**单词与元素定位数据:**

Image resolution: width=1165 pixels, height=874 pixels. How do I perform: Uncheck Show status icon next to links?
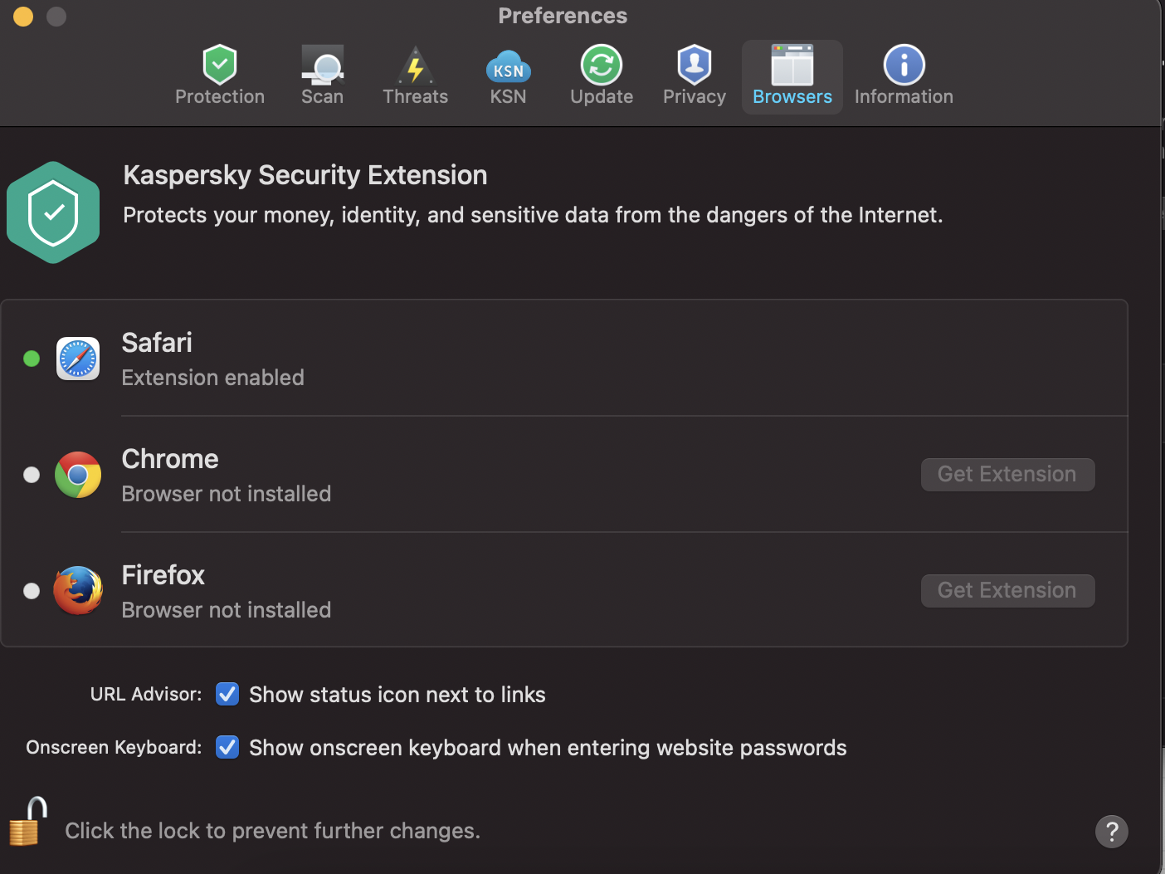point(227,694)
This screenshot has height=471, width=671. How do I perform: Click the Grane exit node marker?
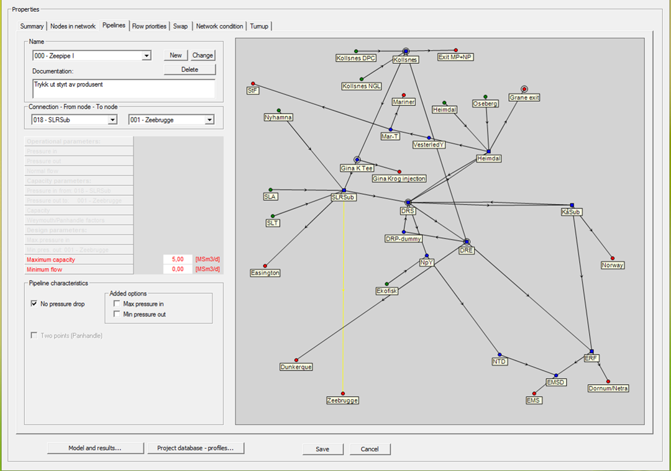point(524,89)
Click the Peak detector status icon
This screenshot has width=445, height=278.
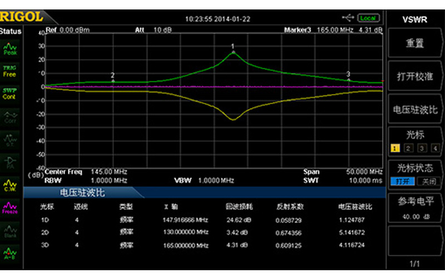click(10, 49)
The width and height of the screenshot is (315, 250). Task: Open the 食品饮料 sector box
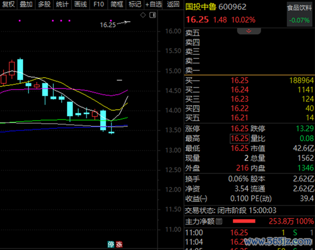pyautogui.click(x=300, y=14)
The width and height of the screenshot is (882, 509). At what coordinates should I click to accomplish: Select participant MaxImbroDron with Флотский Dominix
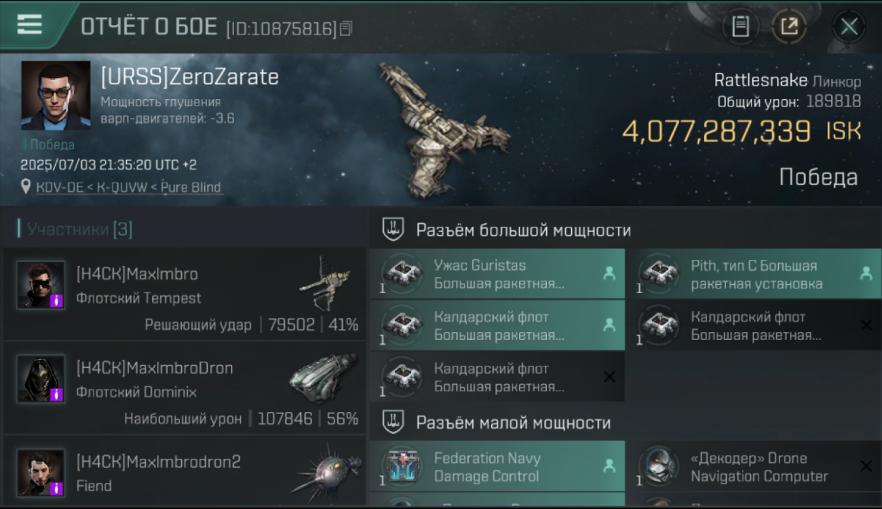(x=185, y=388)

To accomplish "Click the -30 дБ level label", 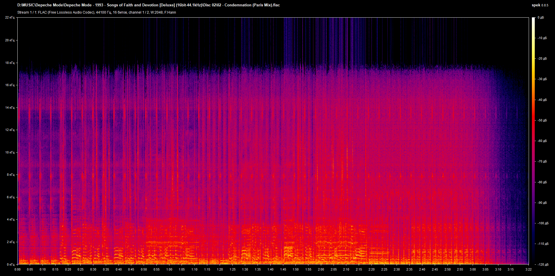I will click(x=542, y=79).
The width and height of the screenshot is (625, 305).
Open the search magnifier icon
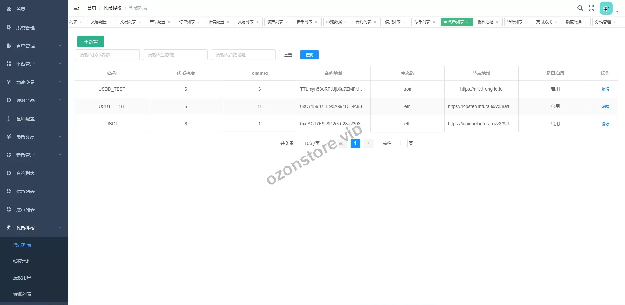[580, 8]
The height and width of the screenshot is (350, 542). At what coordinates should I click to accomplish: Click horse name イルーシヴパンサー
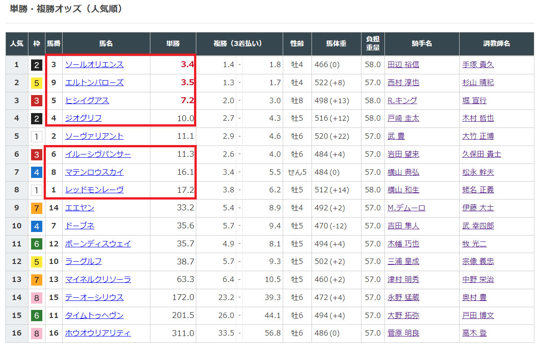98,154
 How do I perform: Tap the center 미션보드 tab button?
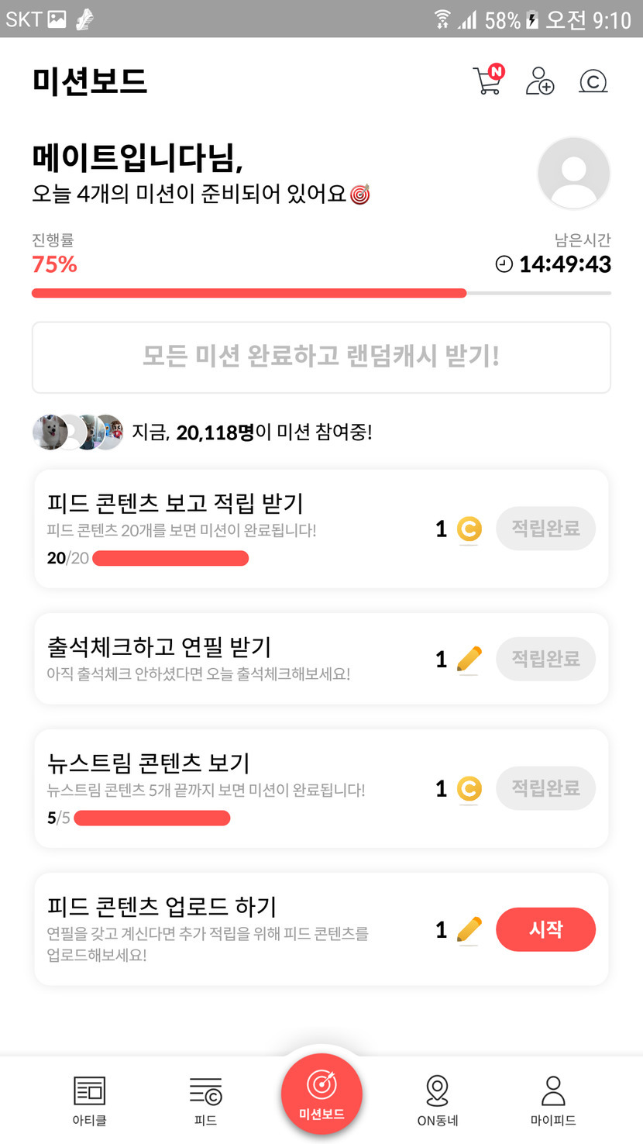click(x=322, y=1094)

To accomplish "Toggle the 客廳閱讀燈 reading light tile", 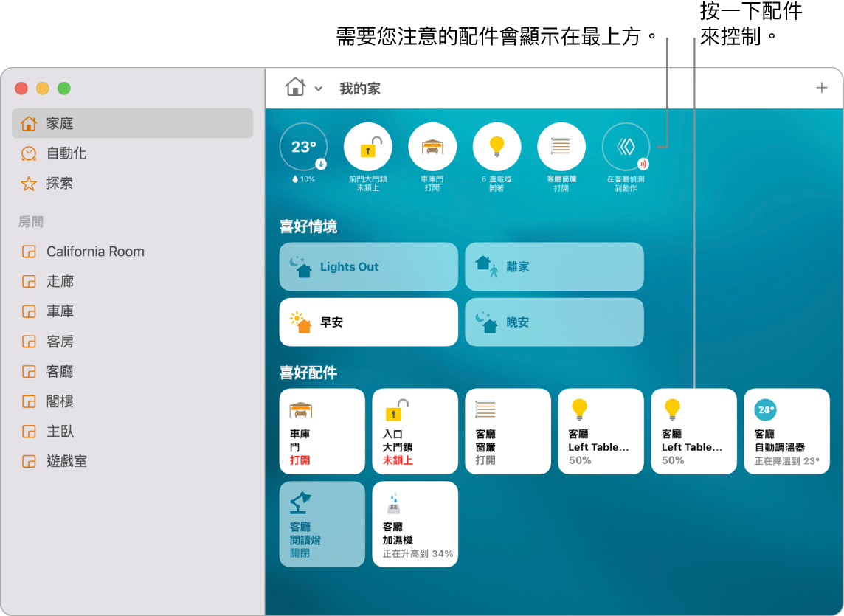I will coord(322,525).
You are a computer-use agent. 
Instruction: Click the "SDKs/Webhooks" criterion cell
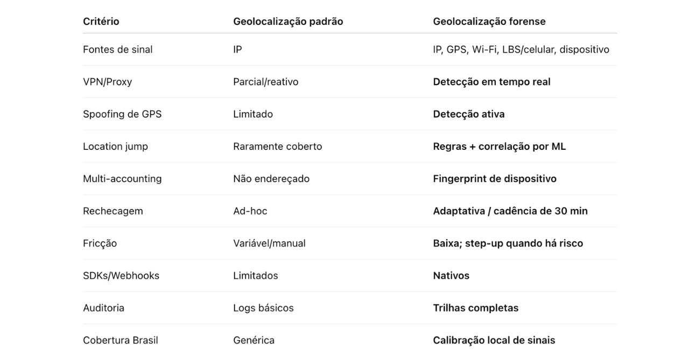(121, 276)
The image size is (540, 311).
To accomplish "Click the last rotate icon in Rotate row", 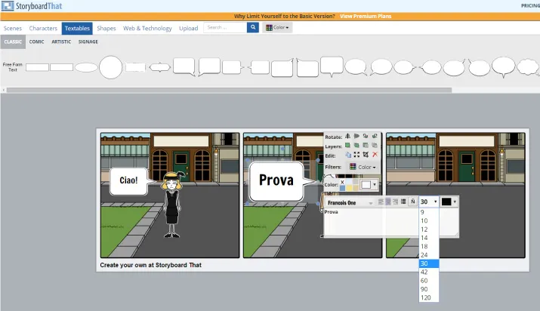I will [375, 136].
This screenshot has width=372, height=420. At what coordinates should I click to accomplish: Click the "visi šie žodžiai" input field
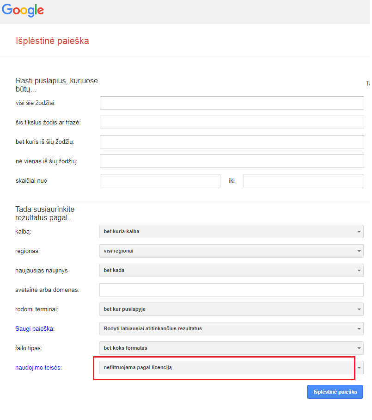pos(231,103)
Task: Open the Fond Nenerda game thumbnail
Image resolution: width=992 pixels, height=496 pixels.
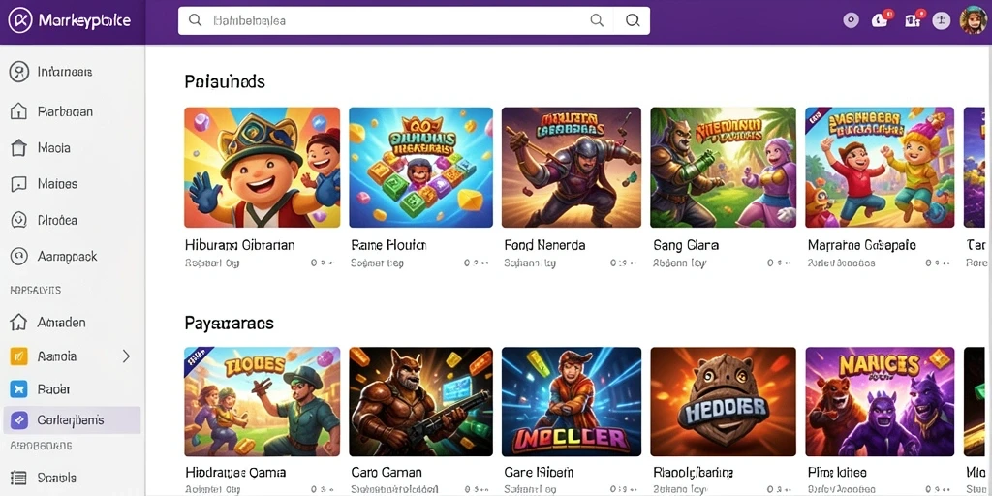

**任务要求:**
从上面的数据中提取所有包含“screenshot”一词的行，区分大小写。

**结果:**
This screenshot has height=471, width=671. How do I perform: Click the Grane exit node marker?
This screenshot has width=445, height=278.
The width and height of the screenshot is (315, 250). Task: Open the 食品饮料 sector box
The width and height of the screenshot is (882, 509). At what coordinates should I click to accomplish: Select participant MaxImbroDron with Флотский Dominix
The width and height of the screenshot is (625, 305).
The height and width of the screenshot is (350, 542). At what coordinates should I click to accomplish: Click horse name イルーシヴパンサー
This screenshot has width=372, height=420. At what coordinates should I click to accomplish: Click the "visi šie žodžiai" input field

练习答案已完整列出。